The Serializable interface is a Marker Interface, it doesn’t have any methods or members, its empty.

All Java primitives, wrapper classes, and the String class are serializable.

The ObjectInputStream and ObjectOutputStream classes can be used to read and write a Serializable object from and to an I/O stream, respectively.

Instance members marked transient are not serialized/deserialized by default, they take null or 0 default values when serialized/deserialized.

Also, static members of the class aren’t serialized either as Serialization is only for non-transient instance members.

Make a class Serializable

  1. must implement java.io.Serializable interface
  2. must have all instance members implementing Serializable interface or be marked transient (or static)

Custom Serialization

We can customize serialization of instance members e.g. change values, encode/decode at serialization and deserialization etc. by adding writeObject and readObject methods in the serialization/deserialization classes.

@Data
@AllArgsConstructor
@NoArgsConstructor
public class Student implements Serializable {
    private static final long serialVersionUID = 1L;		// version metadata

    private int id;
    private transient String name;		// transient member

    // custom serialization logic
    private void writeObject(ObjectOutputStream oos) {
        oos.defaultWriteObject();		// serialize the non-transient fields
        oos.writeObject(name != null ? name.toUpperCase() : null);		// serialize the transient field
    }

    // custom deserialization logic
    private void readObject(ObjectInputStream ois) {
        ois.defaultReadObject();		// deserialize the non-transient fields
        name = (String) ois.readObject();		// deserialize the transient field
    }
}

Note that we can even serialize/deserialize transient members as well in the custom logic in the methods above!

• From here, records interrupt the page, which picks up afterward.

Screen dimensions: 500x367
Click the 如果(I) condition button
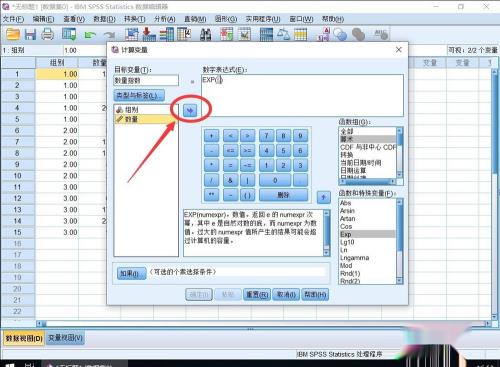[131, 273]
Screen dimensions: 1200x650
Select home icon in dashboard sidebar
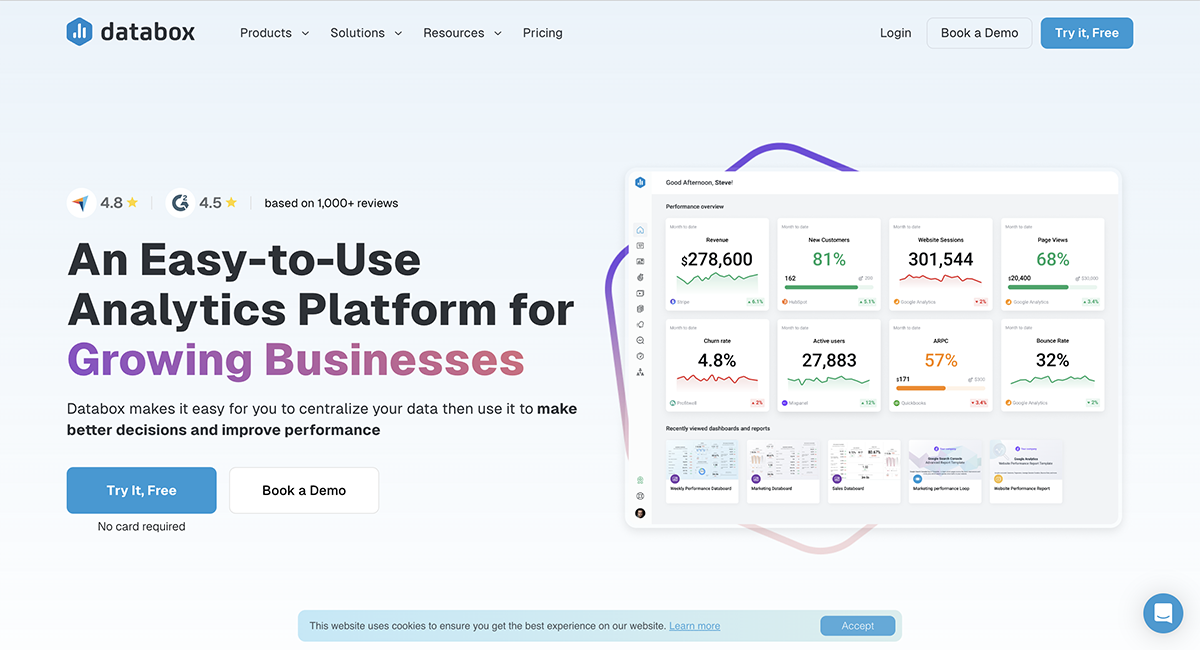tap(640, 230)
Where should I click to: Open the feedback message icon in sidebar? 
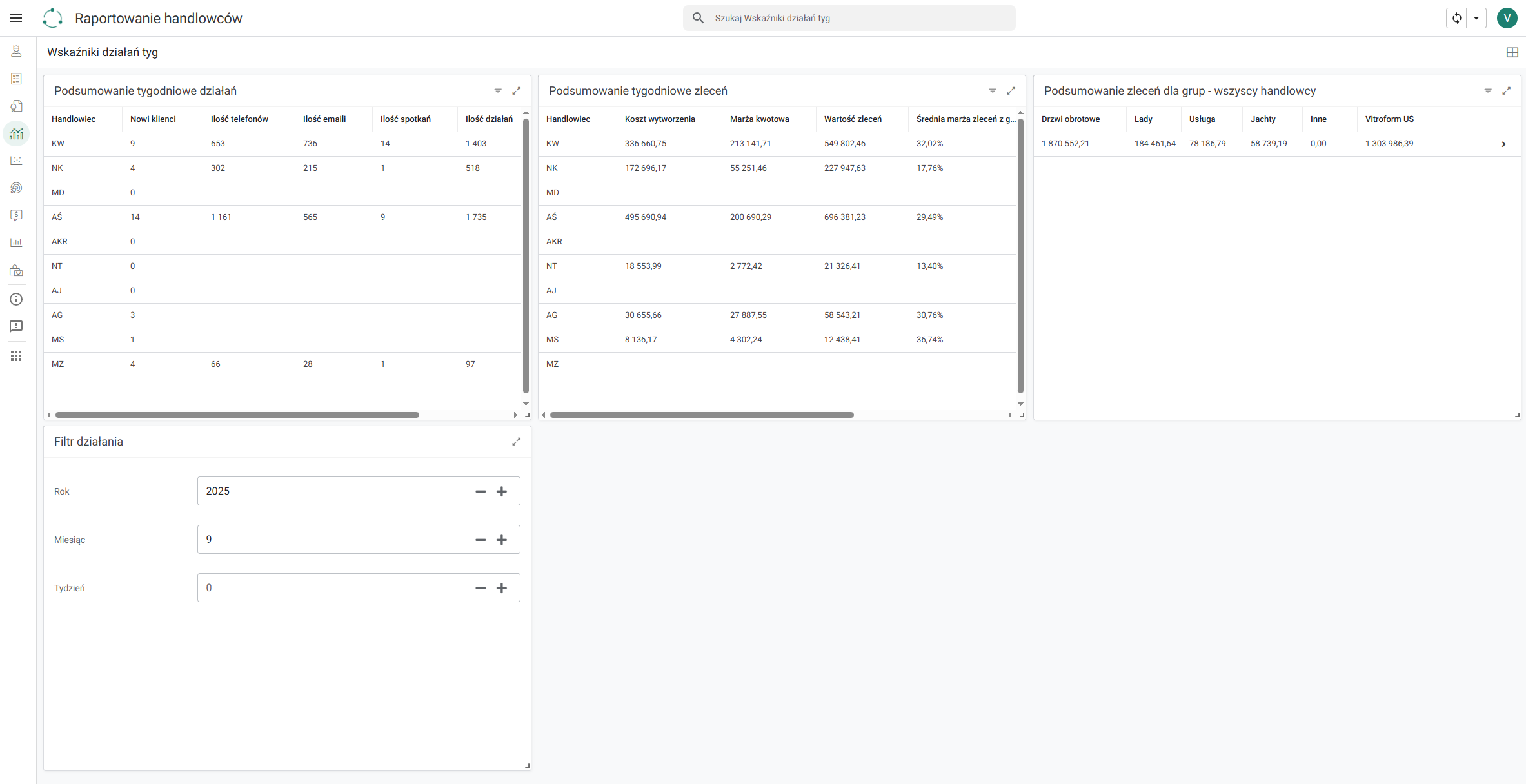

What’s serialVersionUID in the code above? It acts as a version control for the class being serialized and deserialized, so that the sender and receiver both know which version of the class was used to create byte stream. This field is static but it is serialized by Java (only exception to the rule!)

// version 1
public class Student implements Serializable {
    private int id;
    private String name;
}

// version 2 - modified the class's code and added another instance member
public class Student implements Serializable {
    private int id;
    private String name;
    private int age;
}

/*
Problem:
sender serializes from version1 class and if the receiver deserializes the byte stream to Student POJO class for version2 the value of "age" will be 0 (default) as it didn't exist while serializing.

Solution:
Version both of them by adding the field "serialVersionUID" with diff version nums - "1L" and "2L" and then a "InvalidClassException" will be thrown because class versions being serialized from doesn't match with the class version being deserialized to.
*/

Externalizable Interface

Serializable vs Externalizable Interfaces: a class extending Serializable interface can be serialized/deserialized to/from ObjectInputStream/ObjectOutputStream. It is a Marker Interface so it doesn’t have any methods.

Externalizable is a sub-interface of Serializable and also used for the same purpose. It is not a marker interface though.

It has two methods (that we must implement unlike Serializable interface) where we can specify our custom logic after/before serialization/deserialization.

@Data
@AllArgsConstructor
@NoArgsConstructor
public class Book implements Externalizable {
    private String author;
    private String title;
    private int price;

    @Override
    public void writeExternal(ObjectOutputStream out) {
        out.writeObject(author);
        out.writeObject(title);
        out.writeInt(price);
    }

    @Override
    public void readExternal(ObjectInputStream in) {
        this.author = (String) in.readObject();
        this.title = (String) in.readObject();
        this.price = in.readInt();
    }
}

The difference is just that the Serializable interface has a default behavior (skips transient members) and that makes it optional for the programmer to provide custom logic for serialization/deserialization. But if we implement Externalizable interface, we must implement logic for serialization/deserialization.